Still images from the video showed Corley in handcuffs while deputies searched her car. They then allegedly searched her clothing, but still found nothing.
“This same officer body slammed Miss Corley, stuck her head underneath the vehicle and completely pulled her pants off, leaving her naked and exposed in that Texaco parking lot,” Cammack continued, describing the harrowing ordeal as “rape by Cop”.
“They then took Miss Corley and placed both ankles behind her ears spread eagle position and started to search for something in Miss Corley’s cavity in her vaginal area,” he said.
That search lasted an entire 11 minutes, according to Fox 26.
Harris County prosecutor Natasha Sinclair was asked by Fox 26 if “cavity searching” suspects in public amounted to a criminal offense.
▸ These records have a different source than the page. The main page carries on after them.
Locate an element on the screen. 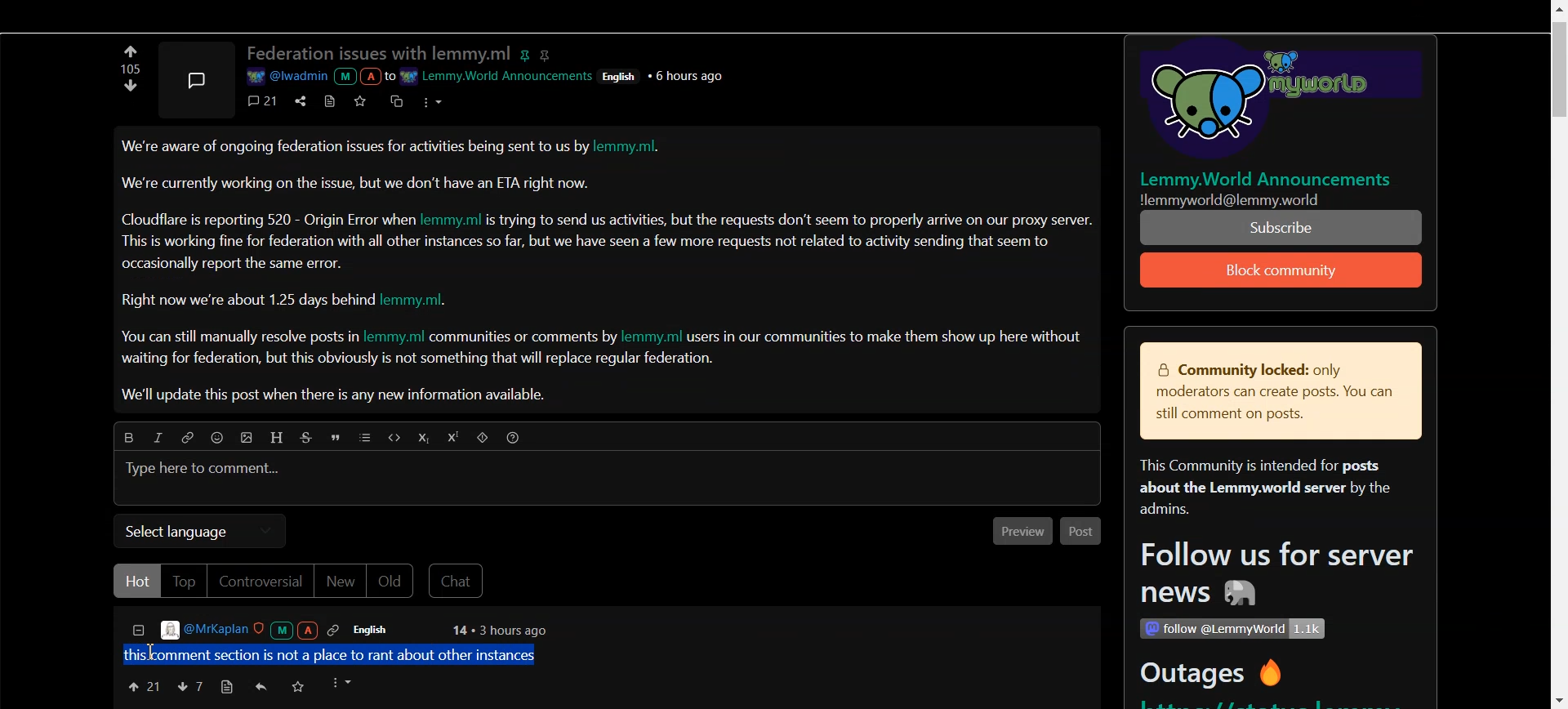  We'll update this post when there is any new information available. is located at coordinates (336, 395).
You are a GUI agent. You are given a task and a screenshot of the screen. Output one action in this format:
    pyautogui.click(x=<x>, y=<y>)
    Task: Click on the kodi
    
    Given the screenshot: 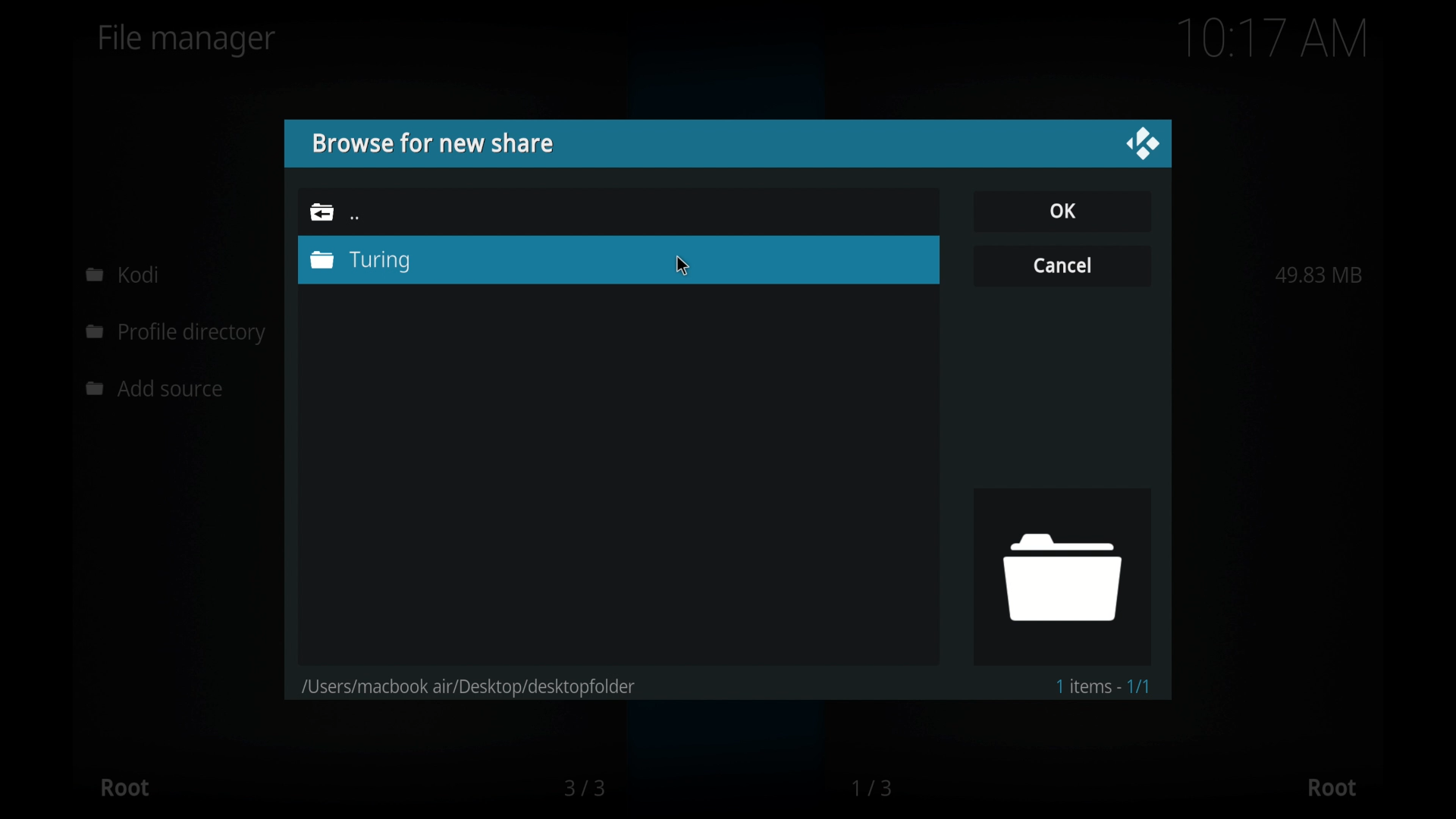 What is the action you would take?
    pyautogui.click(x=123, y=274)
    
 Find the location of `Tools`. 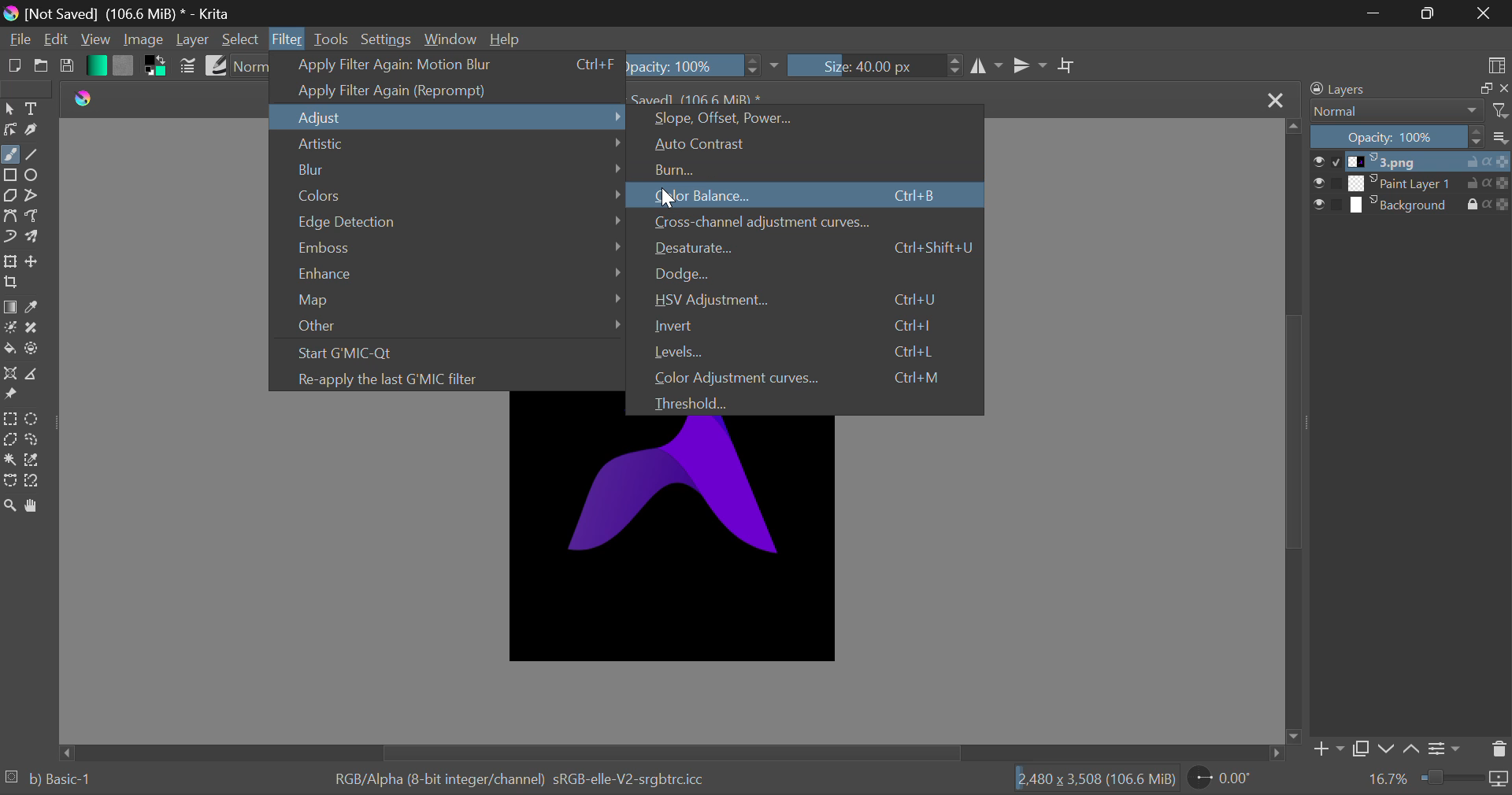

Tools is located at coordinates (333, 39).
“No one in this office stands by the search the way it was conducted. No one condones that. No one thinks it’s appropriate. It should not have happened,” Harris said. “However bad decisions, bad judgment may not rise the level of a criminal offense.”
Cammack hopes that a special prosecutor who has no ties to Harris County law enforcement will be brought in to handle the case now that new indictments may be announced.
“I feel terrible for what happened to Miss Corley,” Sinclair told Fox 26. “It should never have happened and unfortunately we are in the business of prosecuting criminal offenses and though it may not be criminal, it doesn’t mean she won’t receive justice.”